- TO DO -
An exact repetition of all the entries that follow is required.

- PROVIDED RECORDS -

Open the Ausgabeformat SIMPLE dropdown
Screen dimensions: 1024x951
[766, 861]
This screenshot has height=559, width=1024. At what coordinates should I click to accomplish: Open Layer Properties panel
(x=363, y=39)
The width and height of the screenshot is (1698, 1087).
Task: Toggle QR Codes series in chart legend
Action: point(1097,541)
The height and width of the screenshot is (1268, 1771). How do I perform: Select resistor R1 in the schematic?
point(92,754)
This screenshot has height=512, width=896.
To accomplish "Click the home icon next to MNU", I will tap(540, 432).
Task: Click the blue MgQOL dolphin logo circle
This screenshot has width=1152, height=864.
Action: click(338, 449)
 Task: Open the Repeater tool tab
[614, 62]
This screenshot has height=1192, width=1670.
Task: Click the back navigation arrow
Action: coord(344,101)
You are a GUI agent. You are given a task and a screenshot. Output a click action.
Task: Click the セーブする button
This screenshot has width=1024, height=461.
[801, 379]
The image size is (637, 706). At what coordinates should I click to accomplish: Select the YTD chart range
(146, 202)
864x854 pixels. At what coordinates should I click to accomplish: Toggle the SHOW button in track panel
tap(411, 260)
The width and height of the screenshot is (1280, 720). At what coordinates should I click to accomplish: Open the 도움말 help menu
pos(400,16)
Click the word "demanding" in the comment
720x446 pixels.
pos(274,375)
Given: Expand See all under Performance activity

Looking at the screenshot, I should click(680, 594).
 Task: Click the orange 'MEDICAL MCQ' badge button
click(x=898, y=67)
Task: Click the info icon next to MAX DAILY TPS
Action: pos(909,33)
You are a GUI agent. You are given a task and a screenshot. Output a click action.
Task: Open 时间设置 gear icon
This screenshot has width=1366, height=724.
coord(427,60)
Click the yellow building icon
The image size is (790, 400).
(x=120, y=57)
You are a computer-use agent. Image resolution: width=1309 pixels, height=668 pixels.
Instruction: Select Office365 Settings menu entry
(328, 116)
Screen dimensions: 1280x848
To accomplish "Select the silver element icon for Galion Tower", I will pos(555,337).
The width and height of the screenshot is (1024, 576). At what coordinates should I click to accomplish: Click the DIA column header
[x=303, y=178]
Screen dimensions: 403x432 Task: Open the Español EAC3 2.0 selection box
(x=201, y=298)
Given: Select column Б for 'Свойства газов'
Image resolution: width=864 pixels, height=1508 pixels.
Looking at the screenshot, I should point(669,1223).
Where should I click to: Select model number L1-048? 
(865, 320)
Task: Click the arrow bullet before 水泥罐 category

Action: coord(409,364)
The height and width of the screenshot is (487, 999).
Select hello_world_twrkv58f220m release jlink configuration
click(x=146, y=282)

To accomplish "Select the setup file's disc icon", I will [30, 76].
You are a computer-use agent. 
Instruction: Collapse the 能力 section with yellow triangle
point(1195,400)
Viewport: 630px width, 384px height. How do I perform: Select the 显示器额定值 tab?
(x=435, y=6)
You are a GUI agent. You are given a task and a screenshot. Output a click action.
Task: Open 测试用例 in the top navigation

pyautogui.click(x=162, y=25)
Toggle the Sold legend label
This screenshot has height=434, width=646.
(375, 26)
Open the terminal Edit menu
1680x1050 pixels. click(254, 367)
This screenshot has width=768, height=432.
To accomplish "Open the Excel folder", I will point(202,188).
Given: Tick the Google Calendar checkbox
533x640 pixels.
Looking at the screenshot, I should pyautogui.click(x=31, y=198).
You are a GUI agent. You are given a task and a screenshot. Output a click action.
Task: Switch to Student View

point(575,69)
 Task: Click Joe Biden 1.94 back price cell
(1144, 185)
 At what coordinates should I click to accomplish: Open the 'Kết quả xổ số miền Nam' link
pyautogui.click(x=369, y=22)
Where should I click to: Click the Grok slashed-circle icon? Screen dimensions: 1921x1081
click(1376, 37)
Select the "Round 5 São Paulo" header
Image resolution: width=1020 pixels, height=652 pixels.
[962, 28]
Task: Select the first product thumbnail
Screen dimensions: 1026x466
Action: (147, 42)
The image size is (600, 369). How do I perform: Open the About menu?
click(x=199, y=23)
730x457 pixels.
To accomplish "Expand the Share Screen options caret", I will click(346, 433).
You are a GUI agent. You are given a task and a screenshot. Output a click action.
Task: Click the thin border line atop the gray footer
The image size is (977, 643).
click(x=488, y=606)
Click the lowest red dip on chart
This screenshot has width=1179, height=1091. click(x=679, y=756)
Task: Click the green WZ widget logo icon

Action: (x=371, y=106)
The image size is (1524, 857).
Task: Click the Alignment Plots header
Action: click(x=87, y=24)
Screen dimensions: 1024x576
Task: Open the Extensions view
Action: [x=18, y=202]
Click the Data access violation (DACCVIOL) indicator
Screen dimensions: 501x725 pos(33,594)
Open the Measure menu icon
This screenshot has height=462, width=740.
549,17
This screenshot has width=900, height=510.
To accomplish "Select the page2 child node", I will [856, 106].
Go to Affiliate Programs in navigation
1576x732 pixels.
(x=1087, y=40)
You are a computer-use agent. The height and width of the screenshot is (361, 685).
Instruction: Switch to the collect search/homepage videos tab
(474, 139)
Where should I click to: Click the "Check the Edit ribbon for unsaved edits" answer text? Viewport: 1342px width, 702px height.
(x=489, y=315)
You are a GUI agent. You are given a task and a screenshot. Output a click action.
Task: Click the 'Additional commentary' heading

- WRITTEN RESPONSE -
Open the Ausgabeformat SIMPLE dropdown
Screen dimensions: 1024x951
[766, 861]
This screenshot has height=559, width=1024. At what coordinates should I click to accomplish: Open Layer Properties panel
(x=363, y=39)
The width and height of the screenshot is (1698, 1087).
Task: Toggle QR Codes series in chart legend
Action: point(1097,541)
The height and width of the screenshot is (1268, 1771). How do I perform: Select resistor R1 in the schematic?
point(92,754)
This screenshot has height=512, width=896.
To accomplish "Click the home icon next to MNU", I will tap(540, 432).
Task: Click the blue MgQOL dolphin logo circle
This screenshot has width=1152, height=864.
Action: click(338, 449)
 Task: Open the Repeater tool tab
[614, 62]
This screenshot has height=1192, width=1670.
Task: Click the back navigation arrow
Action: coord(344,101)
You are a GUI agent. You are given a task and a screenshot. Output a click action.
Task: Click the セーブする button
This screenshot has width=1024, height=461.
[801, 379]
The image size is (637, 706). At what coordinates should I click to accomplish: Select the YTD chart range
(146, 202)
864x854 pixels. At what coordinates should I click to accomplish: Toggle the SHOW button in track panel
tap(411, 260)
The width and height of the screenshot is (1280, 720). At what coordinates should I click to accomplish: Open the 도움말 help menu
pos(400,16)
Click the word "demanding" in the comment
720x446 pixels.
pos(274,375)
Given: Expand See all under Performance activity

Looking at the screenshot, I should click(680, 594).
 Task: Click the orange 'MEDICAL MCQ' badge button
click(x=898, y=67)
Task: Click the info icon next to MAX DAILY TPS
Action: pos(909,33)
You are a GUI agent. You are given a task and a screenshot. Output a click action.
Task: Open 时间设置 gear icon
This screenshot has width=1366, height=724.
coord(427,60)
Click the yellow building icon
The image size is (790, 400).
(x=120, y=57)
You are a computer-use agent. Image resolution: width=1309 pixels, height=668 pixels.
Instruction: Select Office365 Settings menu entry
(328, 116)
Screen dimensions: 1280x848
To accomplish "Select the silver element icon for Galion Tower", I will pos(555,337).
The width and height of the screenshot is (1024, 576). At what coordinates should I click to accomplish: Click the DIA column header
[x=303, y=178]
Screen dimensions: 403x432 Task: Open the Español EAC3 2.0 selection box
(x=201, y=298)
Given: Select column Б for 'Свойства газов'
Image resolution: width=864 pixels, height=1508 pixels.
Looking at the screenshot, I should point(669,1223).
Where should I click to: Select model number L1-048? 
(865, 320)
Task: Click the arrow bullet before 水泥罐 category

Action: coord(409,364)
The height and width of the screenshot is (487, 999).
Select hello_world_twrkv58f220m release jlink configuration
click(x=146, y=282)

To accomplish "Select the setup file's disc icon", I will [30, 76].
You are a computer-use agent. 
Instruction: Collapse the 能力 section with yellow triangle
point(1195,400)
Viewport: 630px width, 384px height. How do I perform: Select the 显示器额定值 tab?
(x=435, y=6)
You are a GUI agent. You are given a task and a screenshot. Output a click action.
Task: Open 测试用例 in the top navigation

pyautogui.click(x=162, y=25)
Toggle the Sold legend label
This screenshot has height=434, width=646.
(375, 26)
Open the terminal Edit menu
1680x1050 pixels. click(254, 367)
This screenshot has width=768, height=432.
To accomplish "Open the Excel folder", I will point(202,188).
Given: Tick the Google Calendar checkbox
533x640 pixels.
Looking at the screenshot, I should pyautogui.click(x=31, y=198).
You are a GUI agent. You are given a task and a screenshot. Output a click action.
Task: Switch to Student View

point(575,69)
 Task: Click Joe Biden 1.94 back price cell
(1144, 185)
 At what coordinates should I click to accomplish: Open the 'Kết quả xổ số miền Nam' link
pyautogui.click(x=369, y=22)
Where should I click to: Click the Grok slashed-circle icon? Screen dimensions: 1921x1081
click(1376, 37)
Select the "Round 5 São Paulo" header
Image resolution: width=1020 pixels, height=652 pixels.
[962, 28]
Task: Select the first product thumbnail
Screen dimensions: 1026x466
Action: (147, 42)
The image size is (600, 369). How do I perform: Open the About menu?
click(x=199, y=23)
730x457 pixels.
To accomplish "Expand the Share Screen options caret", I will click(346, 433).
You are a GUI agent. You are given a task and a screenshot. Output a click action.
Task: Click the thin border line atop the gray footer
The image size is (977, 643).
click(x=488, y=606)
Click the lowest red dip on chart
This screenshot has width=1179, height=1091. click(x=679, y=756)
Task: Click the green WZ widget logo icon

Action: (x=371, y=106)
The image size is (1524, 857).
Task: Click the Alignment Plots header
Action: click(x=87, y=24)
Screen dimensions: 1024x576
Task: Open the Extensions view
Action: [x=18, y=202]
Click the Data access violation (DACCVIOL) indicator
Screen dimensions: 501x725 pos(33,594)
Open the Measure menu icon
This screenshot has height=462, width=740.
549,17
This screenshot has width=900, height=510.
To accomplish "Select the page2 child node", I will [856, 106].
Go to Affiliate Programs in navigation
1576x732 pixels.
(x=1087, y=40)
You are a computer-use agent. The height and width of the screenshot is (361, 685).
Instruction: Switch to the collect search/homepage videos tab
(474, 139)
Where should I click to: Click the "Check the Edit ribbon for unsaved edits" answer text? Viewport: 1342px width, 702px height.
(x=489, y=315)
You are a GUI agent. You are given a task and a screenshot. Output a click action.
Task: Click the 'Additional commentary' heading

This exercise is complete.